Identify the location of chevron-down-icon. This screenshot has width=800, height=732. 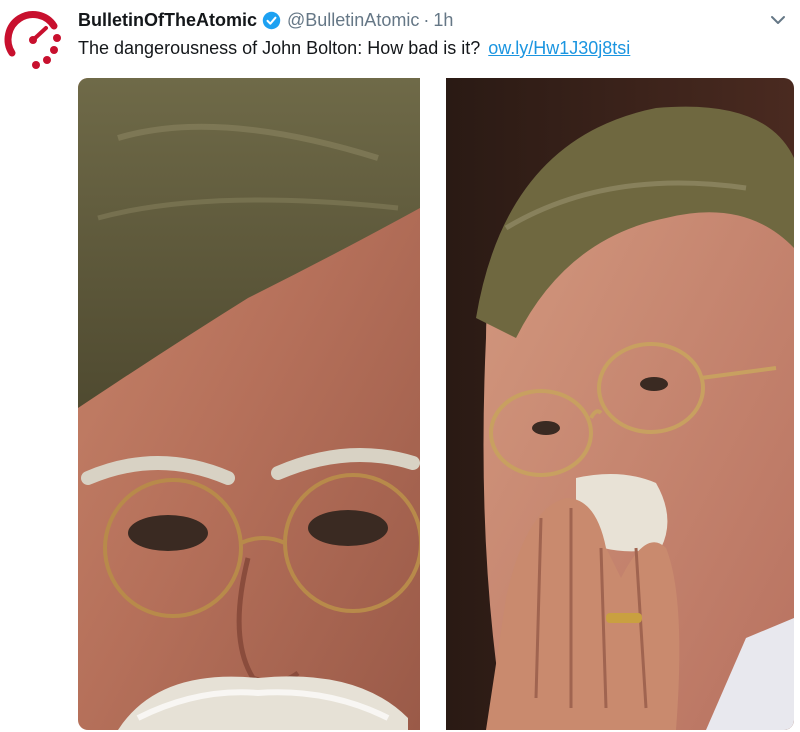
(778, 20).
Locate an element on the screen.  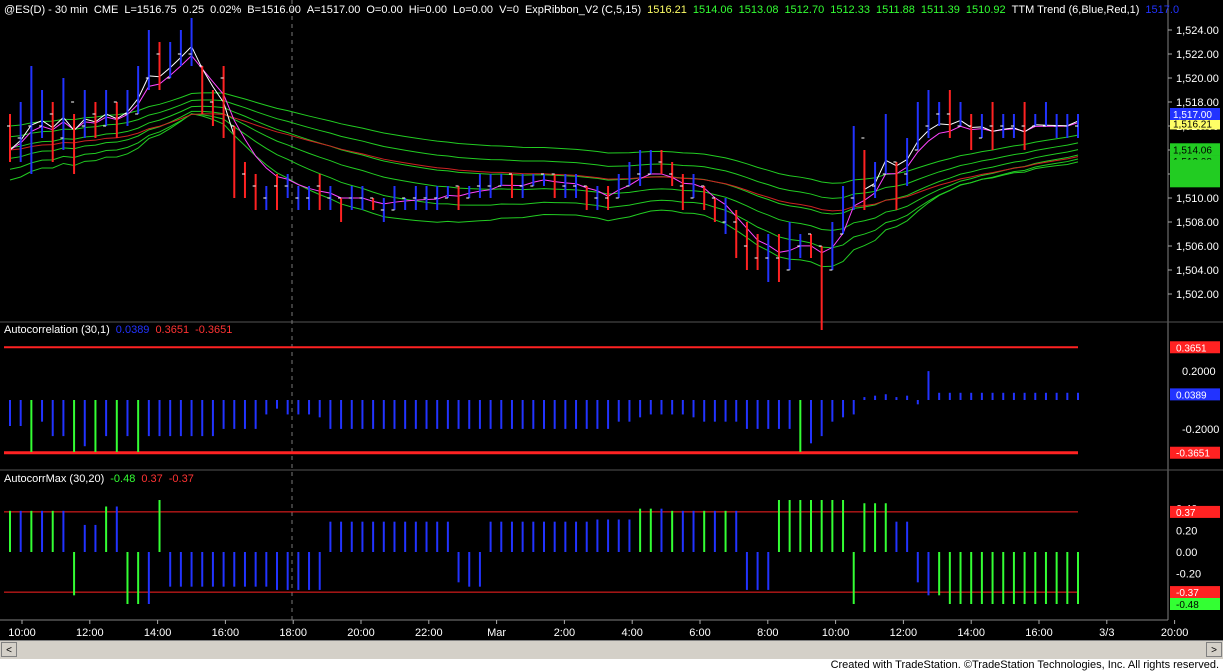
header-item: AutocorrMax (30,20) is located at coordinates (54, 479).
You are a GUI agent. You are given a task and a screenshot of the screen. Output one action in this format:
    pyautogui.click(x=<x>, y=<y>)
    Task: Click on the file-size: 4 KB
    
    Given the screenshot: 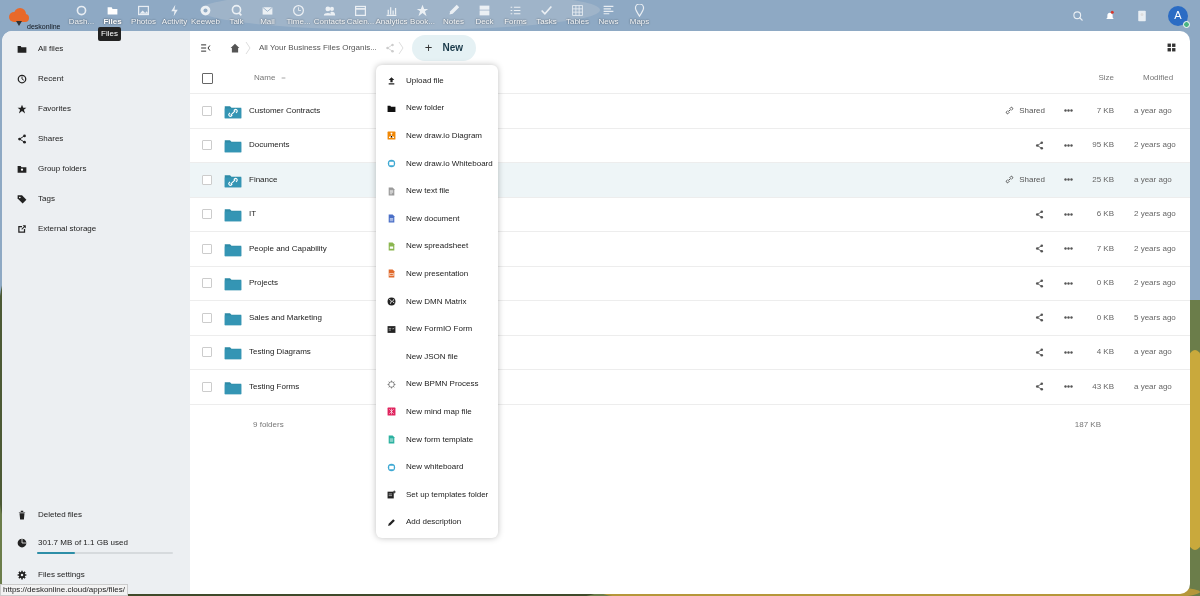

· · · · ·

AIM OF THE EXERCISE.
Rewrite the records with every "screenshot" swapped for "screen capture" and all other text left unchanged. Omit the pictures.

WRITTEN RESPONSE.
Identify the location of chevron-down-icon. This screen capture has width=800, height=732. 
(778, 20).
Locate an element on the screen.  
header-item: AutocorrMax (30,20) is located at coordinates (54, 479).
You are a GUI agent. You are given a task and a screen capture of the screen. Output one action in this format:
    pyautogui.click(x=<x>, y=<y>)
    Task: Click on the file-size: 4 KB
    
    Given the screen capture: 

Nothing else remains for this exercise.